« En marge de Casanova » de Miklos Szentkuthy.

En marge de CasanovaEn marge de Casanova est le premier tome du Bréviaire de Saint Orphée, projet colossal que Miklos Szentkuthy porta de 1938 jusqu’à sa mort en 1988.  Tentative démesurée de dire le réel dans sa totalité, d’une érudition folle, le projet prenait comme socle, précisément, de n’en avoir aucun.  Mouvante, revendiquant le droit à la contradiction et au péremptoire, docte et grotesque, mêlant temps et lieu dans un maelstrom virevoltant, le Bréviaire est aussi une quête sans cesse remise en question d’un langage pour exprimer le réel.  Ce réel, qu’à défaut de chercher à dire, nous laissons peser sur nous.

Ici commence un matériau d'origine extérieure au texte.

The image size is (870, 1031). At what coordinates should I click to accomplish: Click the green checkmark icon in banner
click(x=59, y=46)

En marge de Casanova est l’ensemble des notes qu’aurait pu prendre Miklos Szentkuthy à la lecture de l’œuvre de Casanova.  Un essai littéraire donc.  Mais qui se grossit de l’autobiographie de l’ogre de Budapest, qui se gonfle des interventions (réelles? fictives?) d’Abélard ou d’Alphonse de Ligure, qui s’enrichit d’une exégèse abyssale de l’œuvre du Tintoret…  Roman, essai, autobiographie, exercice poétique, hagiographie, chaque tome du Bréviaire est une tentative radicale de dépassement des contraires.  Et réalise génialement, pan après pan, l’une des œuvres les plus indispensables de la littérature.

Place à celui que nombre de ses lecteurs (et non des moindres) considéraient à l’empan de Proust, Joyce ou Rabelais…

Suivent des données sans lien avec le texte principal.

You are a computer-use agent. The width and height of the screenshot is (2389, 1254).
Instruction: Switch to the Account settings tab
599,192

C’est toujours de [l’imagination] que la réalité dépend.

Transformer le passé en objet de culte tient de la pire barbarie!

écrire un livre intitulé Il y a – lequel ne serait que le catalogue « sec » de tous les objets, sentiments, phénomènes et fables logiques composant le monde.

mon texte – ou prétendu texte – se voulant ici semblable aux anciennes partitions, lesquelles n’indiquaient que l’essentiel, abandonnant aux interprètes la tâche de l’exécution.

la chose la plus excitante pour un cerveau est la rencontre instantanée d’éléments hétérogènes au sein d’une constellation fortuite.

est pensée tout ce qui provoque une excitation physiologique peu ou prou indépendante de la conservation de soi ou de l’espèce.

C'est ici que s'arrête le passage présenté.